Your objective: Render everything in the listing below from the line containing "The width and height of the screenshot is (804, 627)." down to the line containing "point(494,96)" as a two-column CSV headed text and answer, with one row per text-and-answer pair. Put each value in a single quoted field with line breaks turned into spaces, and leave the pictures out.

Dataset entries:

(begin)

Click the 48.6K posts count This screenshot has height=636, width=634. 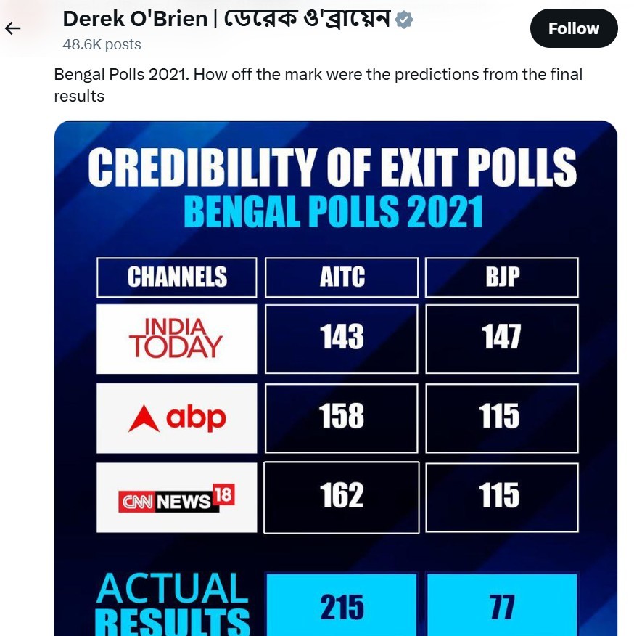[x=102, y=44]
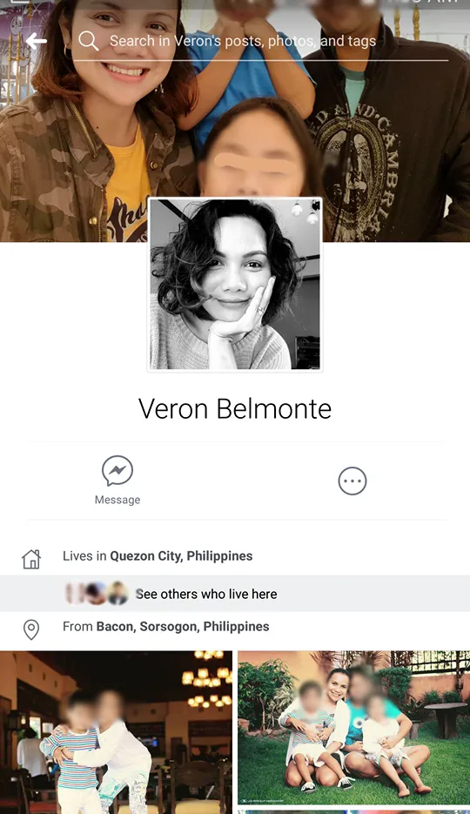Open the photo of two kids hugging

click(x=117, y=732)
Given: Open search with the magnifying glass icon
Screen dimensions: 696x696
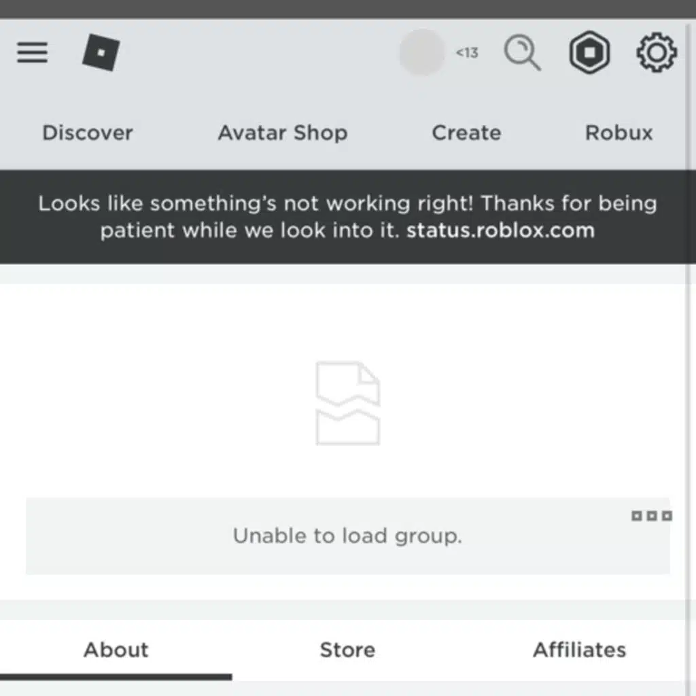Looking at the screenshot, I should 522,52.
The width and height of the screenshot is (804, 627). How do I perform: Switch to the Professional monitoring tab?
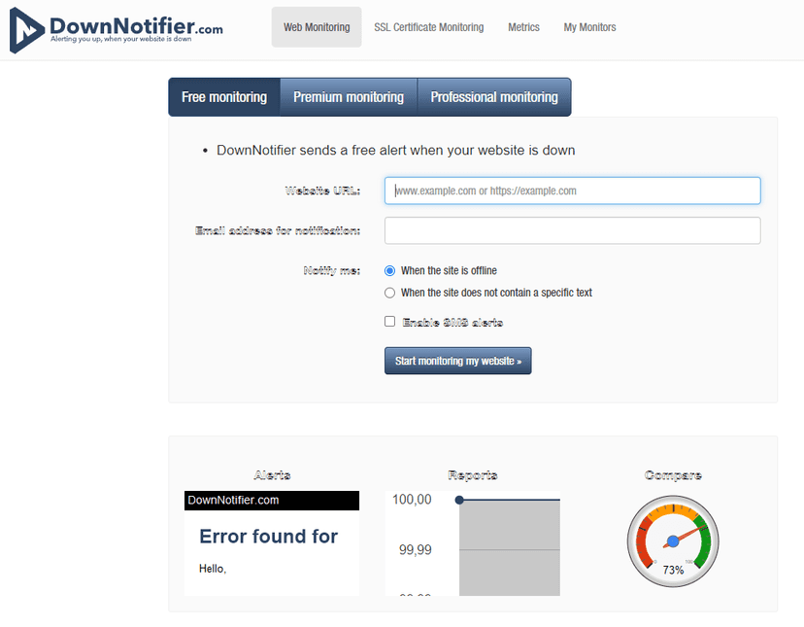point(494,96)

(end)
(begin)

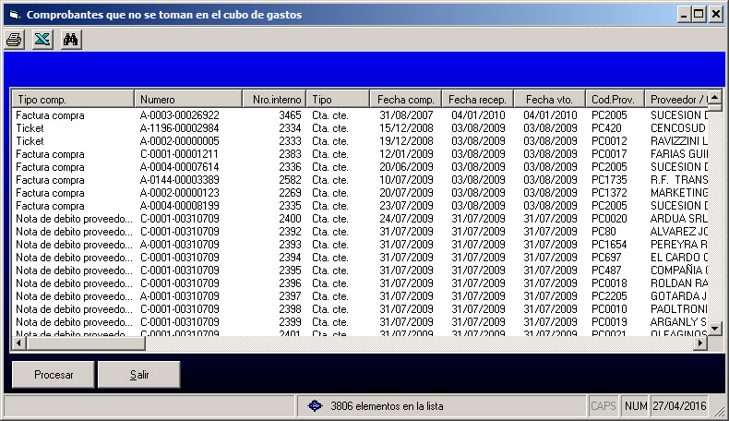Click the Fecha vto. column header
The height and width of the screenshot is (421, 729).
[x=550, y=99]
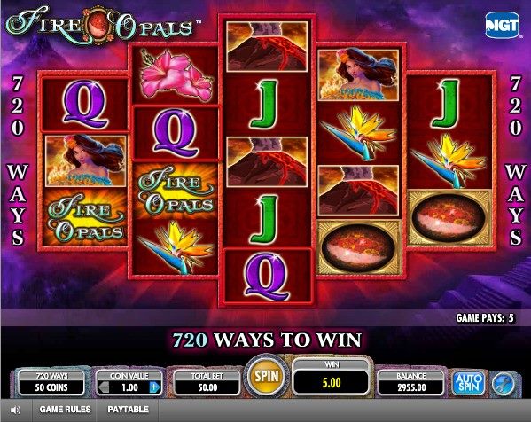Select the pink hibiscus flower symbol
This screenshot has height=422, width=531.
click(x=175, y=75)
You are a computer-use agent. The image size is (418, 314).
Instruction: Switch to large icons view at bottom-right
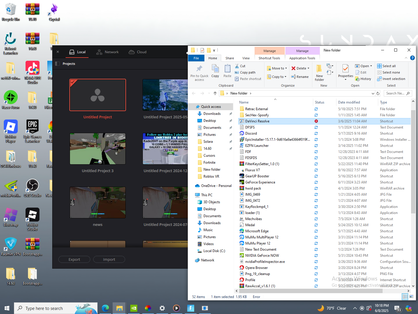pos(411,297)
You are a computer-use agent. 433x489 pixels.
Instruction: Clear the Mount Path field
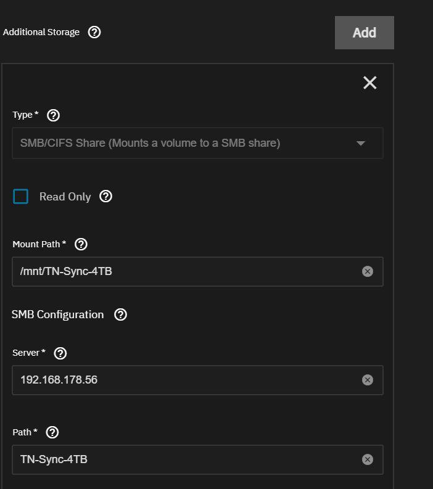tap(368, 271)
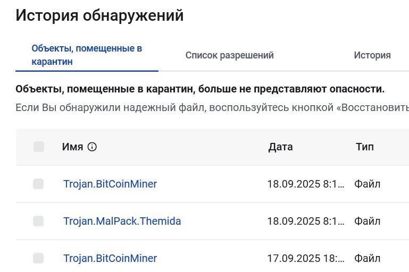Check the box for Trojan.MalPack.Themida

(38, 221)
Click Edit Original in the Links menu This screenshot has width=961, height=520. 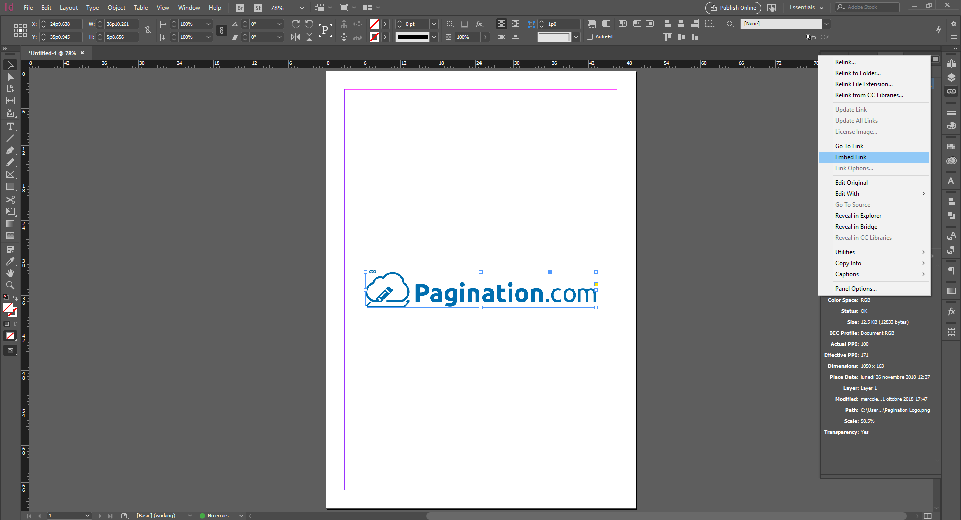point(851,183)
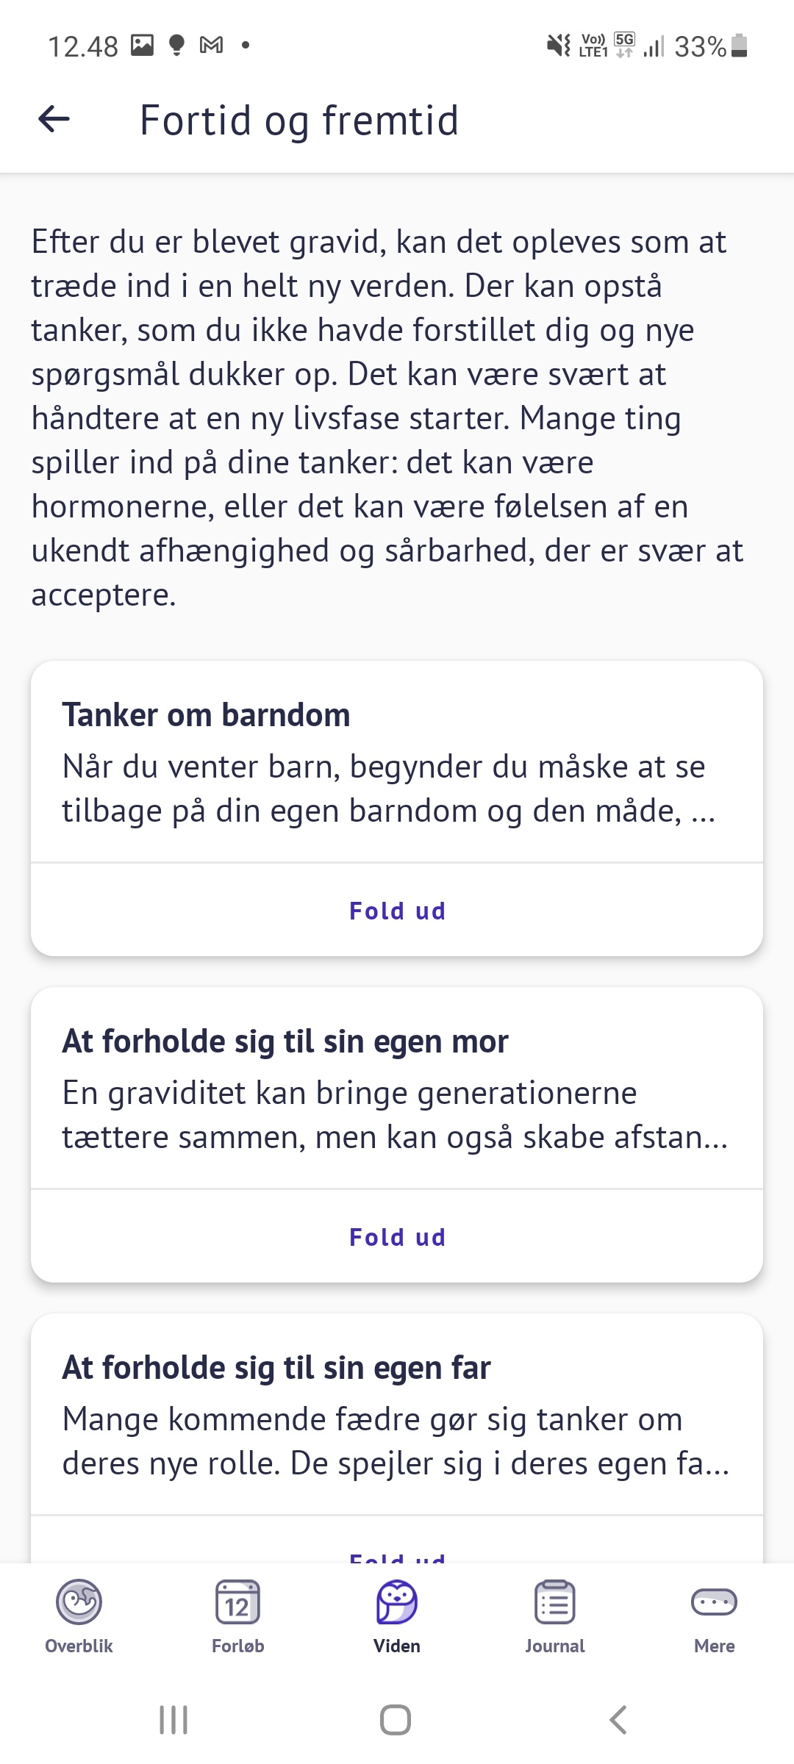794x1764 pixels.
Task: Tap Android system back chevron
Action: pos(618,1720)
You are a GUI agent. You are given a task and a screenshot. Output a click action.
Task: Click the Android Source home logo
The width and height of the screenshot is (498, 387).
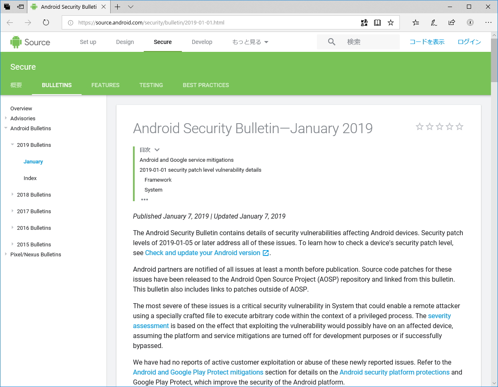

(end)
(begin)

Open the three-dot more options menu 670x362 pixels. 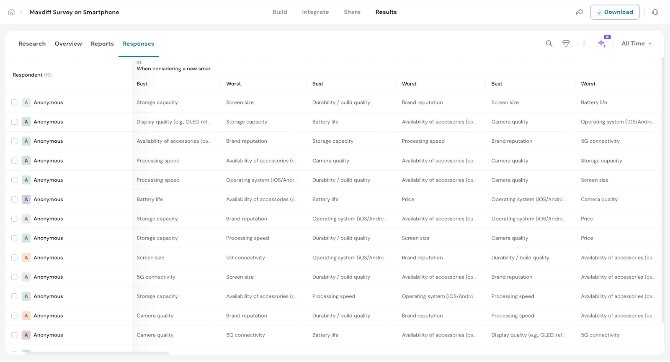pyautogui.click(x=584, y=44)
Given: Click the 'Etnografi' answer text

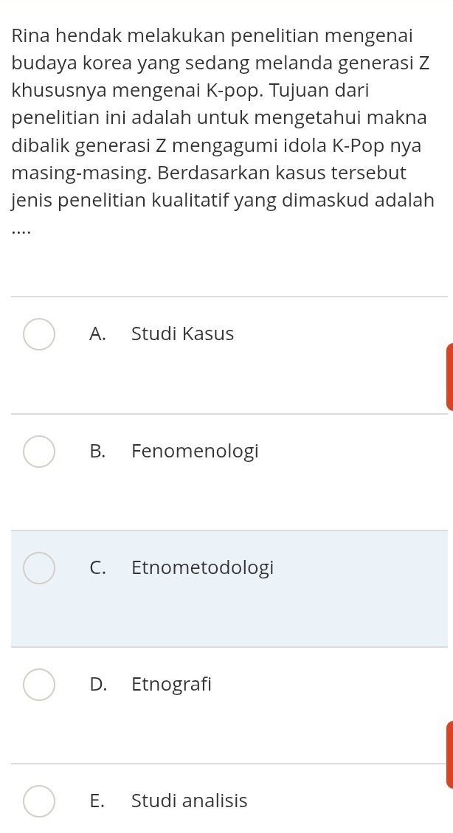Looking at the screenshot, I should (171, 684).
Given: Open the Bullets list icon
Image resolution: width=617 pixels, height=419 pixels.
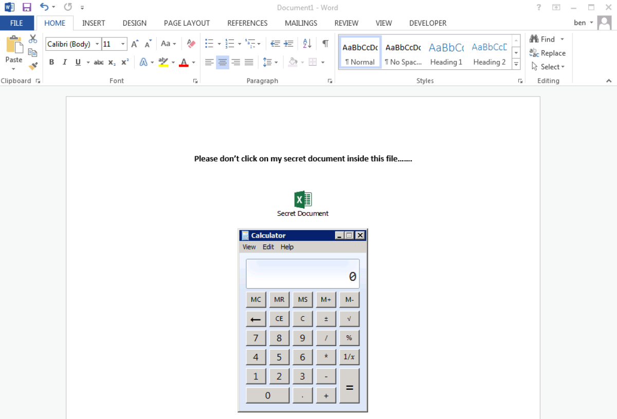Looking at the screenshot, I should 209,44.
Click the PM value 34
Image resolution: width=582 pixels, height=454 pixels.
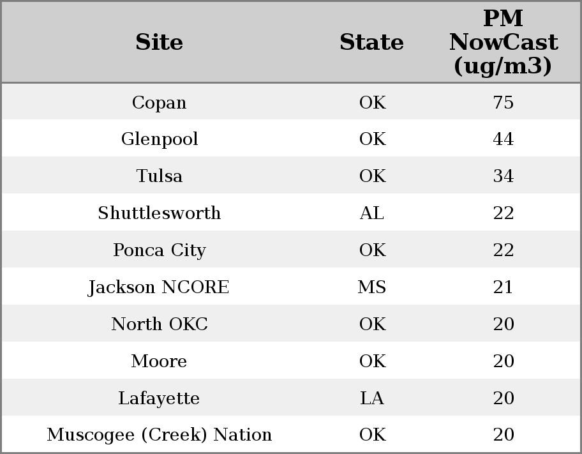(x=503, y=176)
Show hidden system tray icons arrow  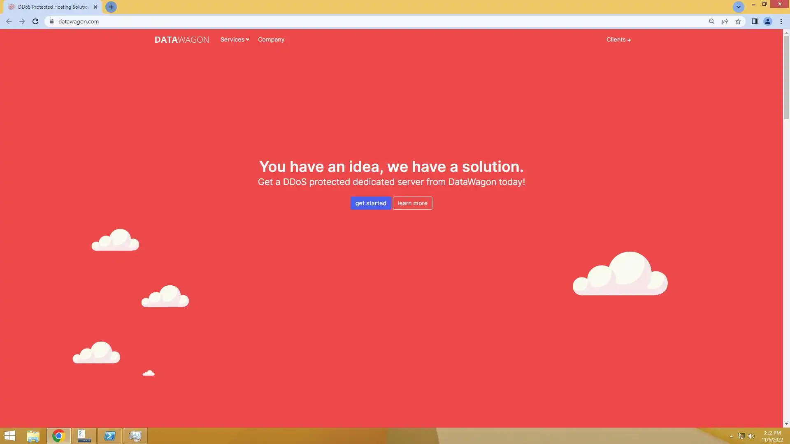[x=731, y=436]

(end)

Exercise answer:
text,answer
"The width and height of the screenshot is (804, 627). How do I perform: Switch to the Professional monitoring tab?","point(494,96)"